> [Required work]
(A) Decide whether each statement below agrees with the text on the USSR's failings, answering yes or no and quoting the deciding words of the text: (i) the nomenklatura opened the way to corruption; (ii) the writer knows how the Sino-Soviet split could have been prevented; (iii) the USSR had to devote significant resources to defense.
(B) Using the text on the USSR's failings, answer each question on its own line:
(i) As what does the text say the nomenklatura developed within the party?
(ii) From which country does the text suggest there may be lessons about permitting public criticism?
(iii) Who does the text say would be harder to dismiss than state media when describing poverty in the west?
(C) Carry on the text on the USSR's failings, picking up directly after its final sentence.

> [Text shown]
_ _ _
On the top of my head a few points seems to be obvious:
- The people in charge were too old. The system failed to include younger generations which made it lose touch with the people and made it harder to keep developing Soviet society
- The development of the nomenklatura as a new bourgeoisie within the party made the system lose track of revolutionary goals and opened up for corruption
- The Sino-Soviet split is one of the great tragedies of the communist movement as it prevented a strong communist block from forming. I don't know enough about it to say if and how it could have been prevented but it is certainly high on my "Things in history I wish would have turned out differently" list.
- Cultural conservatism did more harm than good to the USSR. I understand the fear that western cultural products could act like a Trojan horse for capitalist ideology but ultimately attempts to prevent western culture from affecting the USSR was experienced as silly in the population and made Soviet culture look weak and outdated in comparison. Maybe a more permissive and confident cultural policy that invited foreign inputs and expanded upon them in a socialist context could have made a difference and put the socialist world on the cultural offensive. It shouldn't be that hard to pick up on a youth culture that rebelled against conservative bourgeois norms and see it through a socialist lens.
- The balance that was found between protecting the revolution and the individual liberties of the people left the people dissatisfied and eroded trust in the system. It is a hard question; naive liberal permissiveness would have exposed the USSR to bourgeois subversion and brought the system down even faster but the people really didn't like the censorship and the secret police stuff. Maybe there are valuable lessons to learn from China about being permissive and even inviting of public criticism of material problems and concrete policies but cracking down on challenges to the socialist system, ie. people should be welcome to tell about how the bus system is run badly and how the guy in charge is corrupt but they shouldn't be allowed to say that done capitalist should own and profit from it.
- The apparent wealth gap between the west and the AES countries was a highly efficient propaganda tool for the bourgeoisie. On one hand more could have been done to credibly tell people about the whole picture of how wealth and poverty coexisted in the capitalist west, for instance by facilitating cultural and personal exchanges with western proletarians. You might not believe it when the state media tells you about poverty in the west, but it is harder to dismiss when a poor American exchange student or guest worker tells you about his life story. On the other hand there was a significant gap and a greater supply of consumer goods, of treats, might have stabilised the system. The USSR was not as developed as the west and had to spend significant resources on defense, on the other hand Soviet industry was not as efficient as it could have been. The before-mentioned corruption and conservatism of an aging leadership proved disastrous to the USSR.
_ _ _
> [Stored data]
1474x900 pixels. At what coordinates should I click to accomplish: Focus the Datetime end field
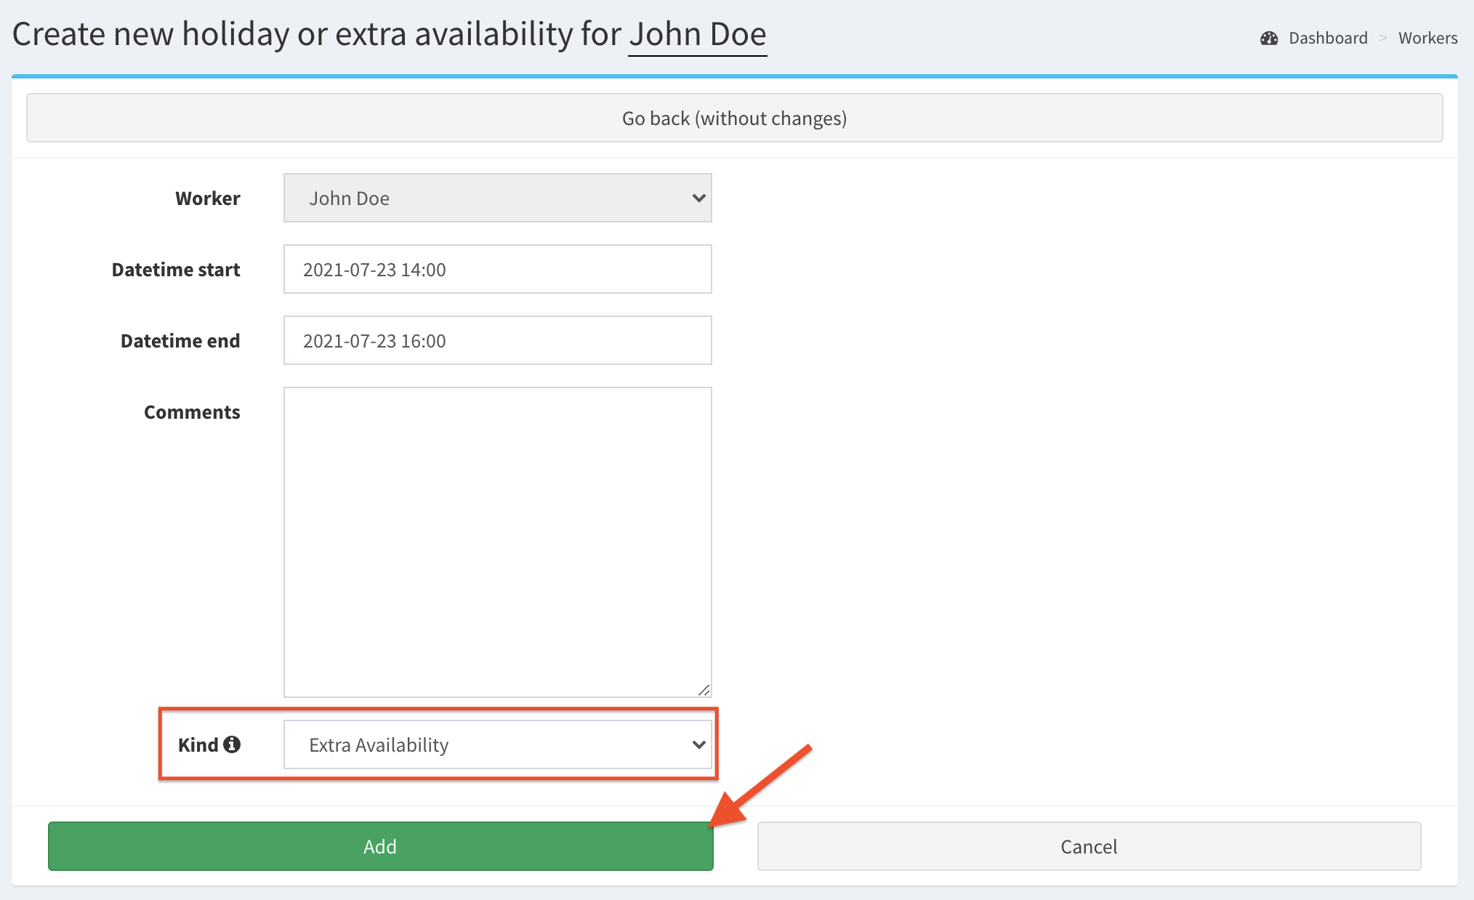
_ _ _
> [Expected outputs]
(A)
(i) Yes: "opened up for corruption"
(ii) No: "I don't know enough about it to say if and how it could have been prevented"
(iii) Yes: "had to spend significant resources on defense"

(B)
(i) As a new bourgeoisie.
(ii) China.
(iii) A poor American exchange student or guest worker telling his life story.

(C)
- A series of failed liberal reforms under Gorbachev tried to solve the problems of the socialist USSR by making it look more like the capitalist west, but instead they accelerated the downfall that killed millions and impoverished the nation. Centrism is a dead end that ultimately leads in a reactionary direction. Problems in a socialist society must be dealt with in a socialist manner and policy must always be true to the revolutionary and proletarian roots.
First line of Capital by Karl Marx : "The wealth of those societies in which the capitalist mode of production prevails, presents itself as “an immense accumulation of commodities""
Average life of worker under capitalism - Work, make wages, buy stuff with wages, repeat.
Average life of worker under USSR - Work, make wages, buy stuff with wages, repeat.
It is this condition of the working class that communists seek to abolish. The working class in USSR suffered the same impersonal domination of the value-form as working classes everywhere.
The USSR could not be communist because communism is an international movement, not something that can be realized in a single nation. Look at any capitalist country, trade(exports and imports) makes up a giant chunk of the GDP.
The USSR called itself communist because since the Stalinist counterrevolution, they were simply opportunists who seek to enforce their own different version of capitalism while pretending they were communists (ring a bell? China, Cuba, NK all do the same thing)
Communism is the real movement of the working class to abolish their present conditions of existence, and replace it with one where there is no longer any domination of capital over man, nor is there domination of man over capital, but capital literally doesn't exist anymore.
There is no money, exchange, wage labor, commodity production, profit and other such categories in a communist society.
Such a society can only be achieved by an international movement of a revolutionary working class led by a class party that follows the principles of scientific socialism(aka Marxism).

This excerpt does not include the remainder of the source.